- _Try it_: Output range, inclusive: from the line containing "You are a computer-use agent. Screen" to the line containing "Image resolution: width=1664". Restate those lines from the data below word for word and only those.
** Exercise materials follows **
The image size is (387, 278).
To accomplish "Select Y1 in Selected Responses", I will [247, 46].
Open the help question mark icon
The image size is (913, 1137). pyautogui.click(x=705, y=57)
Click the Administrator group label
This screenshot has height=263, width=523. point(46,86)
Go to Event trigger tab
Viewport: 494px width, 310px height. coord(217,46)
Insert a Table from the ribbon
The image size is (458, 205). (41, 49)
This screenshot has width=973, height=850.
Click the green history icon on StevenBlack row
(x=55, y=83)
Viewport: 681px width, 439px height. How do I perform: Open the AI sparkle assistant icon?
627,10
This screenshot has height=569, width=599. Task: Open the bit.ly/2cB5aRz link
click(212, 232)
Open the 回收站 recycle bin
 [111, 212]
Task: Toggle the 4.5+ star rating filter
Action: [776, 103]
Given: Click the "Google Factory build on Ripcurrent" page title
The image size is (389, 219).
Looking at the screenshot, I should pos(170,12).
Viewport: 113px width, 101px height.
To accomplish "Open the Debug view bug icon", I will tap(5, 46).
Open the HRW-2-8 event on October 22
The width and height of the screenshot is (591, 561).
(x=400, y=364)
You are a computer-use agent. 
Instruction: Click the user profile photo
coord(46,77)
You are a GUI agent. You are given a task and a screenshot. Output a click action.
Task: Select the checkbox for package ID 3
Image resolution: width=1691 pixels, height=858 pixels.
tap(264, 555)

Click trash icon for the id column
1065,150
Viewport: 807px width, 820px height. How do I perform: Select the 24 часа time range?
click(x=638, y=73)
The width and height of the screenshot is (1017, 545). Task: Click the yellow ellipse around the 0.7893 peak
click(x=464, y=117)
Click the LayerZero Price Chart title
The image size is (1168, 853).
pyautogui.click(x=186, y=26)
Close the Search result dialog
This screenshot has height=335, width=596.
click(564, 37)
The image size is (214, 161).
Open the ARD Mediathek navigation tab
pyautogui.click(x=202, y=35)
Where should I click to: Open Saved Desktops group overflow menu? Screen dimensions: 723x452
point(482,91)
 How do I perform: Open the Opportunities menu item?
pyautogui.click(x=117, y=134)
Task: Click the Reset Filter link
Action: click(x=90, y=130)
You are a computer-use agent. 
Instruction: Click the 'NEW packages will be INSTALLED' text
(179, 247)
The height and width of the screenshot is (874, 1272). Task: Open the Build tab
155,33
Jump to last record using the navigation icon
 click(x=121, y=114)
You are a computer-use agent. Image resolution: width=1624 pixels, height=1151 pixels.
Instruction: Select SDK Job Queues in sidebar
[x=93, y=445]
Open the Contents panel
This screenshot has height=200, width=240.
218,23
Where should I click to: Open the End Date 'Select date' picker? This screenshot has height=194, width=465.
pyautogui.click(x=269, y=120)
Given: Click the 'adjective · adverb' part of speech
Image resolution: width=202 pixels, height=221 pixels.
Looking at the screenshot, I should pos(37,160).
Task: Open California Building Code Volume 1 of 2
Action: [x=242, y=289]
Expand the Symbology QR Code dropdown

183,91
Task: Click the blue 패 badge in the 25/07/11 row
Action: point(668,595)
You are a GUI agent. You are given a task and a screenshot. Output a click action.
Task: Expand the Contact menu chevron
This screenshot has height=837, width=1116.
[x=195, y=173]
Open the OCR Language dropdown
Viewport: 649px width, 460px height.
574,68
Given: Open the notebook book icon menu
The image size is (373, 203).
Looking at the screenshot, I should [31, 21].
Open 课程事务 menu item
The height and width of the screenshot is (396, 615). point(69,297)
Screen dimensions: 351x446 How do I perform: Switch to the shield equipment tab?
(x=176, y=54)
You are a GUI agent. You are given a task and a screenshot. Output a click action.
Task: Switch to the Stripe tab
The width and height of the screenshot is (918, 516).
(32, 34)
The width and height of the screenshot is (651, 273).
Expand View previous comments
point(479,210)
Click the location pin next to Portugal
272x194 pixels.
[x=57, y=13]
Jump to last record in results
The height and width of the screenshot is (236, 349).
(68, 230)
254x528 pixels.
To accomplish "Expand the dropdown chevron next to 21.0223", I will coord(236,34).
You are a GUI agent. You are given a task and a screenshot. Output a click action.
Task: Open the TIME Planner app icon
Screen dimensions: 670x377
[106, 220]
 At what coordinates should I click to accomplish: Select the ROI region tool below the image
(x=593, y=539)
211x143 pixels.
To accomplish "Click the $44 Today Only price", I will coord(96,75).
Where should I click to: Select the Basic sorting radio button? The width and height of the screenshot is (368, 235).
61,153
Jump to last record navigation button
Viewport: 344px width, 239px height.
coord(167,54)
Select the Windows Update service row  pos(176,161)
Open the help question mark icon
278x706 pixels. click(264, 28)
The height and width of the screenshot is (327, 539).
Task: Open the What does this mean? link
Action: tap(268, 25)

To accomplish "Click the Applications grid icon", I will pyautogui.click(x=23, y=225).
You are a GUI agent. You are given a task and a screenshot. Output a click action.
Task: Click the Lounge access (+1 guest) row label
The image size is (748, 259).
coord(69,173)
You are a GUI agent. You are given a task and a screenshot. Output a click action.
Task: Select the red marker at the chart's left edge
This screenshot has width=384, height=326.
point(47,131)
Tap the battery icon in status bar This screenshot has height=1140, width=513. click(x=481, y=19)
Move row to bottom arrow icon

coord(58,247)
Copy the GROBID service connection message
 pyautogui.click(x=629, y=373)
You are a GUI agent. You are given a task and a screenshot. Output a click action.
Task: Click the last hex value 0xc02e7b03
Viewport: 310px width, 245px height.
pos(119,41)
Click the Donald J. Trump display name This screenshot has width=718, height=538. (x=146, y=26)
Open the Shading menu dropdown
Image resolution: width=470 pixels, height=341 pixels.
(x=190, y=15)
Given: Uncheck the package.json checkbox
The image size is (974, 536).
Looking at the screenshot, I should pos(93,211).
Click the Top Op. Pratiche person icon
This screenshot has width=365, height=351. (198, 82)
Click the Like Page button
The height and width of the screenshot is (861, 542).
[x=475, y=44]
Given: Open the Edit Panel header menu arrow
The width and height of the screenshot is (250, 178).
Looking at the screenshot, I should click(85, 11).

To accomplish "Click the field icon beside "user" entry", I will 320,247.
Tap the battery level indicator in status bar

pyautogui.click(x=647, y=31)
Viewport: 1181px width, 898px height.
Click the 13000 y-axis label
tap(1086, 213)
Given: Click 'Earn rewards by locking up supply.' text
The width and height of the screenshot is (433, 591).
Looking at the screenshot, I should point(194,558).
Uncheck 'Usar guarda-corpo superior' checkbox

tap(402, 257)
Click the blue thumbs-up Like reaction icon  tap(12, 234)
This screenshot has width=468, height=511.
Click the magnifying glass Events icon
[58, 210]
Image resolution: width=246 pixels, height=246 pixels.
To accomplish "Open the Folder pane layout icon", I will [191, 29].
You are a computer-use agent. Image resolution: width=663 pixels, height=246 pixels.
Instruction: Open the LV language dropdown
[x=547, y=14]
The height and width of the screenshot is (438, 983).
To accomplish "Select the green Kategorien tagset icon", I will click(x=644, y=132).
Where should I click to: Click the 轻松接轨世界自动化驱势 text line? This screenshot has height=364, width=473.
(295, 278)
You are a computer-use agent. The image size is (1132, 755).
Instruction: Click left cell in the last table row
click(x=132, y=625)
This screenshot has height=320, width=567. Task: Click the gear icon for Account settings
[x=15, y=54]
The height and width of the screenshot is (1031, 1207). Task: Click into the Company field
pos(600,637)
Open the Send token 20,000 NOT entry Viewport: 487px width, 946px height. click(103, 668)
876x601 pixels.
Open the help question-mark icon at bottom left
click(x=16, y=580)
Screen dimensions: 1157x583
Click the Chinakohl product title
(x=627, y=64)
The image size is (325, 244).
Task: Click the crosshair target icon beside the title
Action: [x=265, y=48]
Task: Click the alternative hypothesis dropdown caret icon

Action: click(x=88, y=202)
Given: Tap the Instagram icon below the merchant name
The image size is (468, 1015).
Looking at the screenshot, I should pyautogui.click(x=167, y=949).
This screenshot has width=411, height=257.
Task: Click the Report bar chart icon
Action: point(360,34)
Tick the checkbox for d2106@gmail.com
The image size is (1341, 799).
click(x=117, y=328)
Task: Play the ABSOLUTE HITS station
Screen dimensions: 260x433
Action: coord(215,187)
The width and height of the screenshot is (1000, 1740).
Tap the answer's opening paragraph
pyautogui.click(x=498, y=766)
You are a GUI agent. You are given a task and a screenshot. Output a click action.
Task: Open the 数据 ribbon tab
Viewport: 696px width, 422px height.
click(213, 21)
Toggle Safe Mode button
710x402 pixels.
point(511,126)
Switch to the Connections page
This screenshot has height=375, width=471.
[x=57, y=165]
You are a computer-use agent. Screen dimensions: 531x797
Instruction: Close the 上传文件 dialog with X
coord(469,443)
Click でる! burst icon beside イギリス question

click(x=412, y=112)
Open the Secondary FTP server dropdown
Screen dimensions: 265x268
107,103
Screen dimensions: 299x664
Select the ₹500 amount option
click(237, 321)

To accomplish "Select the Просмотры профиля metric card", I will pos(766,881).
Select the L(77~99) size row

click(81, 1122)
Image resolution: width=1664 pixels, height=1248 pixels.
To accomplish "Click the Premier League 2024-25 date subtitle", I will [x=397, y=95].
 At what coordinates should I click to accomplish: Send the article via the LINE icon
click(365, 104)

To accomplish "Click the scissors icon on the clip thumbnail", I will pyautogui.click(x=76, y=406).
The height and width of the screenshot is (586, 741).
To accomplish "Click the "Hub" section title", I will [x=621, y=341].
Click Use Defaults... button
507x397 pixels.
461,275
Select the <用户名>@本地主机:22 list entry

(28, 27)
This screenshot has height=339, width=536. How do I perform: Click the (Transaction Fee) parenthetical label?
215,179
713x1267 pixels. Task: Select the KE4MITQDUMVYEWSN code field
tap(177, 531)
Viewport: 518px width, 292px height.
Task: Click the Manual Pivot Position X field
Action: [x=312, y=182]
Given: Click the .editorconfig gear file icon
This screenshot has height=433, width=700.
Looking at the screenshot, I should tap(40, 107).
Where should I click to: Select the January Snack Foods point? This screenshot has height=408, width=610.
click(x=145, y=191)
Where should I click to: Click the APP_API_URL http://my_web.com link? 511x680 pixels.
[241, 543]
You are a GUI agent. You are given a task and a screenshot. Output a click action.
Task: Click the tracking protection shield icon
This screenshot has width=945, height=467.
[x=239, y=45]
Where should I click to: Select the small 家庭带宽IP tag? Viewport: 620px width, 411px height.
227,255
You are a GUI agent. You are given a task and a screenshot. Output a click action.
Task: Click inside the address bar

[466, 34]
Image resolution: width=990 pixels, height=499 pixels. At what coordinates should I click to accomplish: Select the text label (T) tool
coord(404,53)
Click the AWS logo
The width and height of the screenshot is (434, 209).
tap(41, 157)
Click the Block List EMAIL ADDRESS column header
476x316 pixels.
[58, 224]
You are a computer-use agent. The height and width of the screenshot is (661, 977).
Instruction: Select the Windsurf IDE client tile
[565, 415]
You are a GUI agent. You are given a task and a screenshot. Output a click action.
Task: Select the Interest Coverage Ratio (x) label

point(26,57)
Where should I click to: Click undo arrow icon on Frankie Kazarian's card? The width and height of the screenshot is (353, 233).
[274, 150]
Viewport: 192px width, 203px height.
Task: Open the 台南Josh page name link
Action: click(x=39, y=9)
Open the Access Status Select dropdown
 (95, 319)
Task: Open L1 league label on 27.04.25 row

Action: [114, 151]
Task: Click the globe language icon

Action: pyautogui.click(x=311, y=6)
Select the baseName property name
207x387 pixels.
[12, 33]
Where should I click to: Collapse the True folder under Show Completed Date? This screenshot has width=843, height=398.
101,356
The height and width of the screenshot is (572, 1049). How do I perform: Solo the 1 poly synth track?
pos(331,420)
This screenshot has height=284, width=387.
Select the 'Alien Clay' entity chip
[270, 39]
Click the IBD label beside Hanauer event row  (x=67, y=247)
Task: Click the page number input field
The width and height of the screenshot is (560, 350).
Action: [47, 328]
** End of Exercise materials **
- _Your response_:
You are a computer-use agent. Screen dimensions: 531x797
Instruction: Close the 上传文件 dialog with X
coord(469,443)
Click でる! burst icon beside イギリス question

click(x=412, y=112)
Open the Secondary FTP server dropdown
Screen dimensions: 265x268
107,103
Screen dimensions: 299x664
Select the ₹500 amount option
click(237, 321)

To accomplish "Select the Просмотры профиля metric card", I will pos(766,881).
Select the L(77~99) size row

click(81, 1122)
Image resolution: width=1664 pixels, height=1248 pixels.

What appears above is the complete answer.